WHAT THE TASK REQUIRES ::
Send back the line that contains "The image size is (675, 1200)." and all lines following it through the end of the data below, exactly, omitting pictures.

ENTRIES PROVIDED ::

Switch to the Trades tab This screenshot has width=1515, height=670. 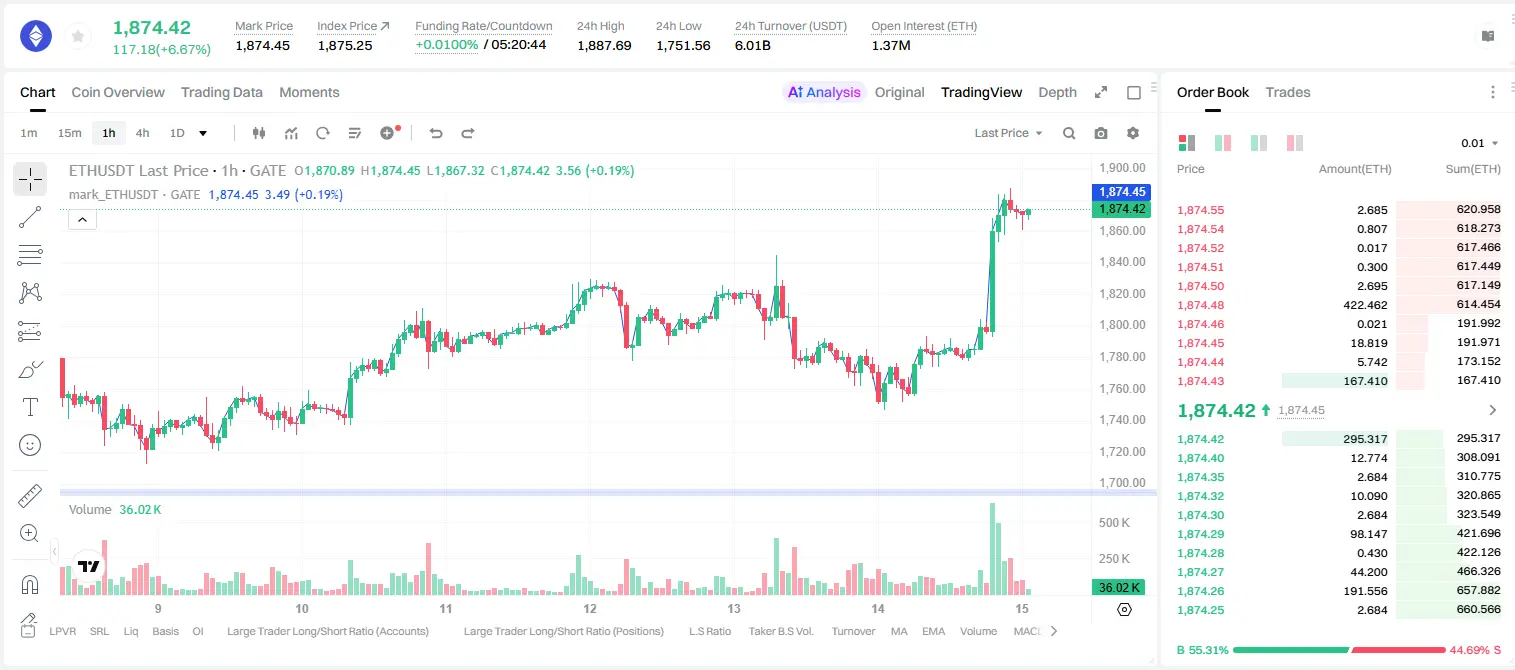(1288, 92)
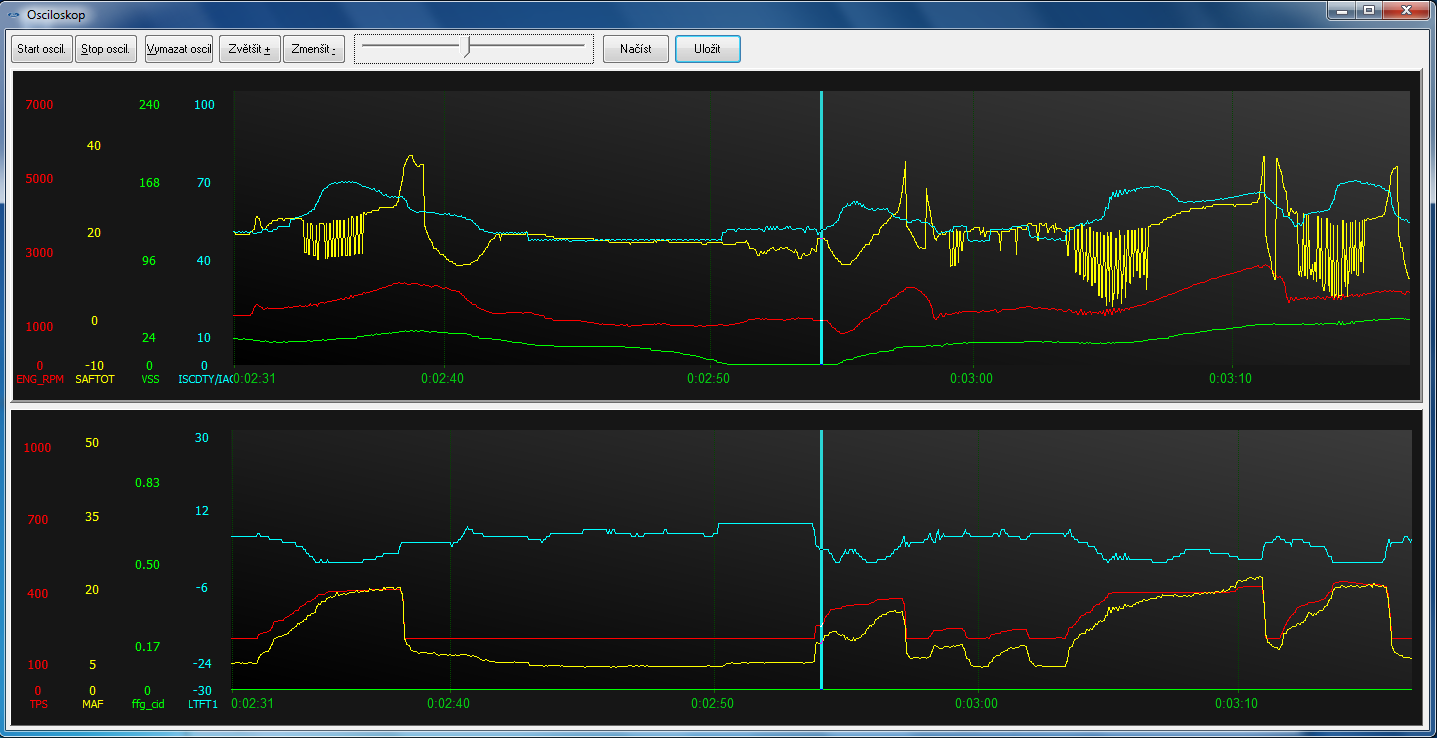The width and height of the screenshot is (1437, 738).
Task: Click the Start oscil. button
Action: [x=42, y=49]
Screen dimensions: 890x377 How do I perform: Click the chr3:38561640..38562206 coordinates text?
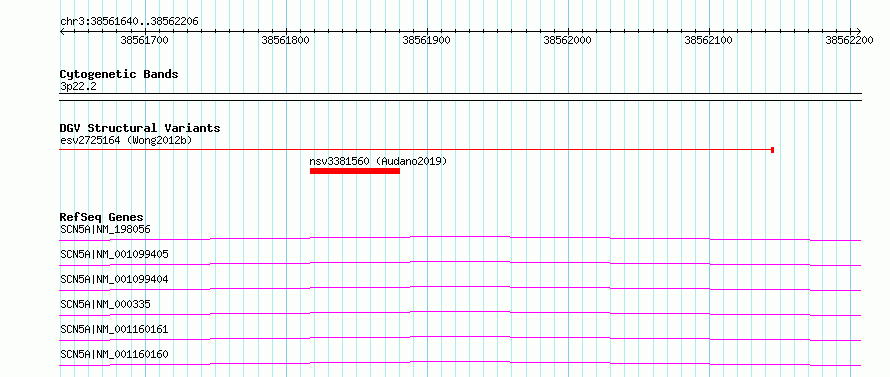coord(129,22)
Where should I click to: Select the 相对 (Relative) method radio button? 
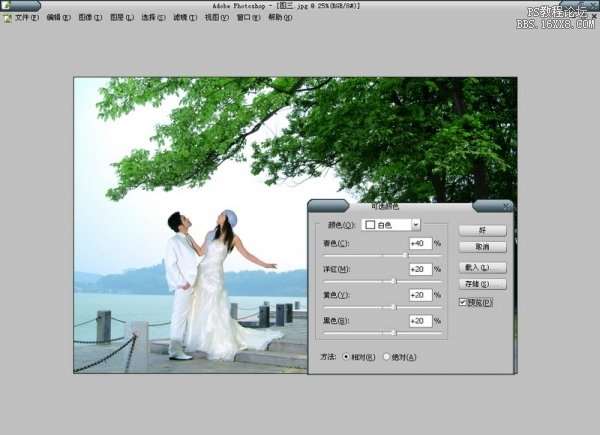click(x=347, y=356)
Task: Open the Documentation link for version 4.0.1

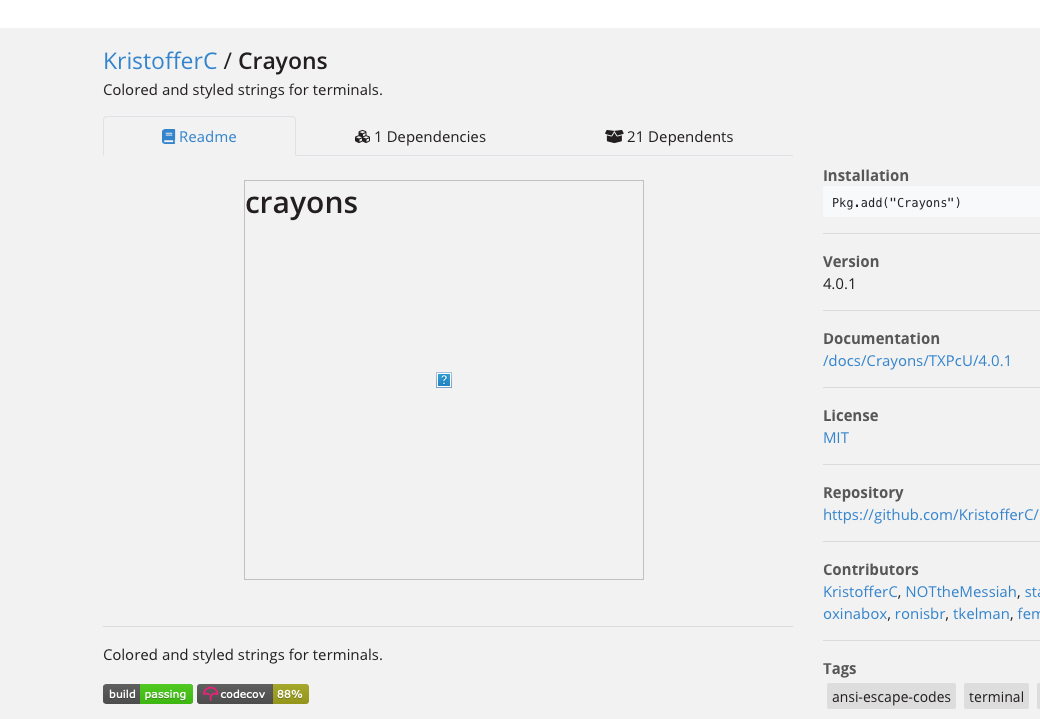Action: pos(917,360)

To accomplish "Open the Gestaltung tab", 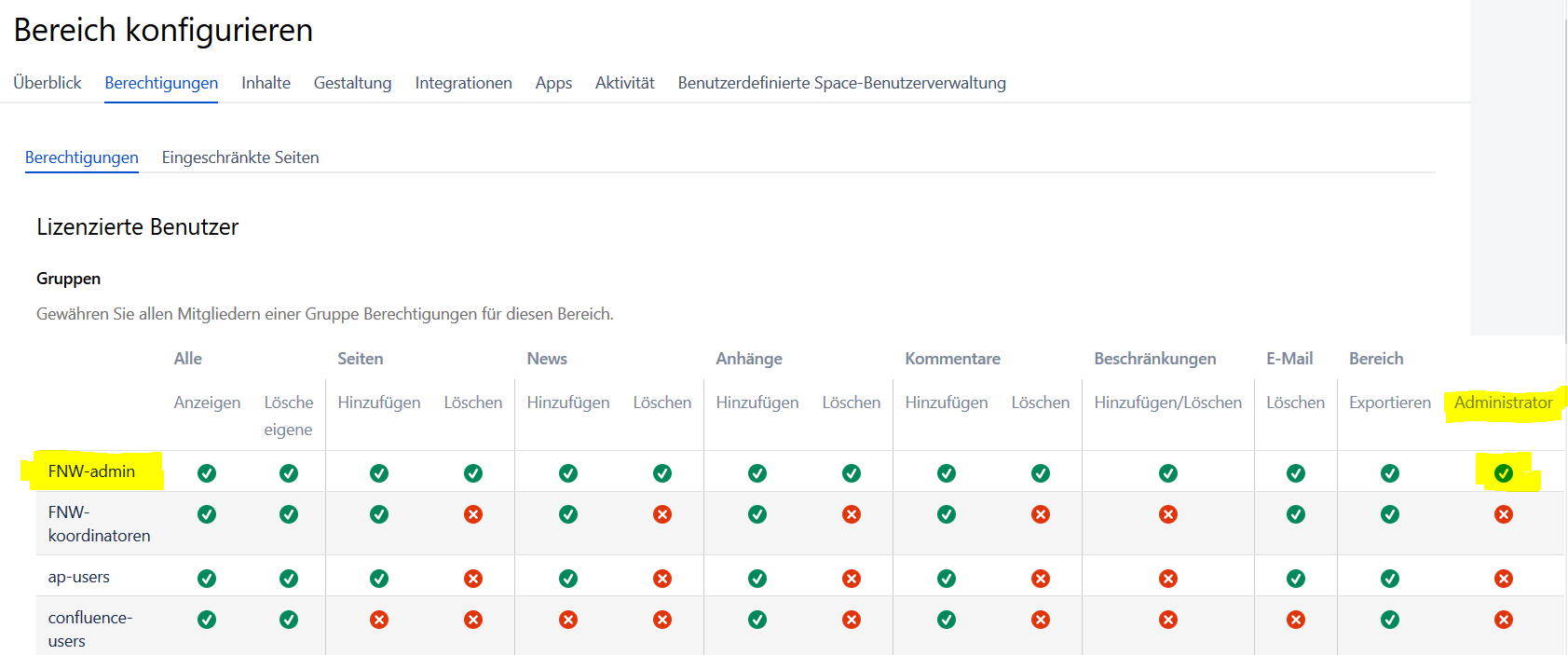I will [x=352, y=83].
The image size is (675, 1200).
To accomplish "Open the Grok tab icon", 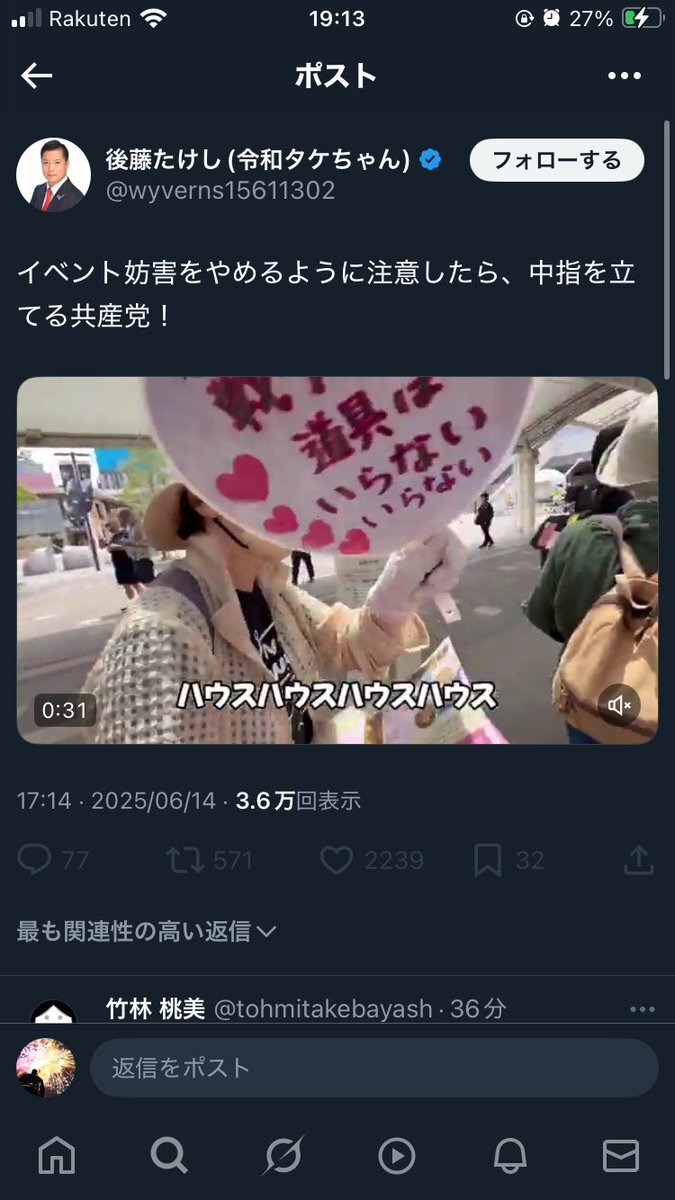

EXERCISE RESULT ::
The image size is (675, 1200).
To accomplish "Open the Grok tab icon", 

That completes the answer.